WHAT THE EXERCISE ASKS: Rewrite the data below with every "computer-use agent" changed to "desktop agent", keeping everything else the same.

++++++

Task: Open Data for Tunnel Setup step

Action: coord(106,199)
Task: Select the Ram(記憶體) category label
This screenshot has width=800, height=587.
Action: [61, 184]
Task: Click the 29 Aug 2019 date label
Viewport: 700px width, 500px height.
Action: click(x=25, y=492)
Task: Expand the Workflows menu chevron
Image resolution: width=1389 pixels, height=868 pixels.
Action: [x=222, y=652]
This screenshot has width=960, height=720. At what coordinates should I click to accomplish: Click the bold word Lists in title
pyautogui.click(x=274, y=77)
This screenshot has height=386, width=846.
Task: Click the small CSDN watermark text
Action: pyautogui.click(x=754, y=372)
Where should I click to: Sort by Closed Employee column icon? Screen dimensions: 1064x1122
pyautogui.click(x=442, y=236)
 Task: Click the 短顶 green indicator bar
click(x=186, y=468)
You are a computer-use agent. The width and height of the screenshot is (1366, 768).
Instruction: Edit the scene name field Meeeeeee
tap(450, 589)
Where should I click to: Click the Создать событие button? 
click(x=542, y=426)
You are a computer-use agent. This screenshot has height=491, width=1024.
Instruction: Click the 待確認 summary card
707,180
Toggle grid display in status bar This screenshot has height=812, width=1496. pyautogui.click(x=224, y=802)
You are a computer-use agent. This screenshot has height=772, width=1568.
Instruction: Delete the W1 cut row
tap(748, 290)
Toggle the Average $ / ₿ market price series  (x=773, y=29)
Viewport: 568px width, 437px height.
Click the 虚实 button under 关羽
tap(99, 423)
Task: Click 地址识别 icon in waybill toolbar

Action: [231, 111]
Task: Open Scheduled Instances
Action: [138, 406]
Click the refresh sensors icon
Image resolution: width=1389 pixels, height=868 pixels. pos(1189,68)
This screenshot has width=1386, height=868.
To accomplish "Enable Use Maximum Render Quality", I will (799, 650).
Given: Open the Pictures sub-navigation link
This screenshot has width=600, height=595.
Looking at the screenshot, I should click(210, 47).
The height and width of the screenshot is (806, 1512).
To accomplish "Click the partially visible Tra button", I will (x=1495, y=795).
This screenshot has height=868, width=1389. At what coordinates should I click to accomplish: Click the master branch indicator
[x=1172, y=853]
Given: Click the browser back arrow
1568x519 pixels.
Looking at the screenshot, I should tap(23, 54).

++++++

WRITTEN SOLUTION:
Task: Open Data for Tunnel Setup step

Action: coord(106,199)
Task: Select the Ram(記憶體) category label
This screenshot has width=800, height=587.
Action: [61, 184]
Task: Click the 29 Aug 2019 date label
Viewport: 700px width, 500px height.
Action: click(x=25, y=492)
Task: Expand the Workflows menu chevron
Image resolution: width=1389 pixels, height=868 pixels.
Action: [x=222, y=652]
This screenshot has width=960, height=720. At what coordinates should I click to accomplish: Click the bold word Lists in title
pyautogui.click(x=274, y=77)
This screenshot has height=386, width=846.
Task: Click the small CSDN watermark text
Action: pyautogui.click(x=754, y=372)
Where should I click to: Sort by Closed Employee column icon? Screen dimensions: 1064x1122
pyautogui.click(x=442, y=236)
 Task: Click the 短顶 green indicator bar
click(x=186, y=468)
You are a desktop agent. The width and height of the screenshot is (1366, 768).
Instruction: Edit the scene name field Meeeeeee
tap(450, 589)
Where should I click to: Click the Создать событие button? 
click(x=542, y=426)
You are a desktop agent. This screenshot has height=491, width=1024.
Instruction: Click the 待確認 summary card
707,180
Toggle grid display in status bar This screenshot has height=812, width=1496. pyautogui.click(x=224, y=802)
You are a desktop agent. This screenshot has height=772, width=1568.
Instruction: Delete the W1 cut row
tap(748, 290)
Toggle the Average $ / ₿ market price series  (x=773, y=29)
Viewport: 568px width, 437px height.
Click the 虚实 button under 关羽
tap(99, 423)
Task: Click 地址识别 icon in waybill toolbar

Action: [231, 111]
Task: Open Scheduled Instances
Action: [138, 406]
Click the refresh sensors icon
Image resolution: width=1389 pixels, height=868 pixels. pos(1189,68)
This screenshot has width=1386, height=868.
To accomplish "Enable Use Maximum Render Quality", I will (799, 650).
Given: Open the Pictures sub-navigation link
This screenshot has width=600, height=595.
Looking at the screenshot, I should click(210, 47).
The height and width of the screenshot is (806, 1512).
To accomplish "Click the partially visible Tra button", I will (x=1495, y=795).
This screenshot has height=868, width=1389. At what coordinates should I click to accomplish: Click the master branch indicator
[x=1172, y=853]
Given: Click the browser back arrow
1568x519 pixels.
Looking at the screenshot, I should tap(23, 54).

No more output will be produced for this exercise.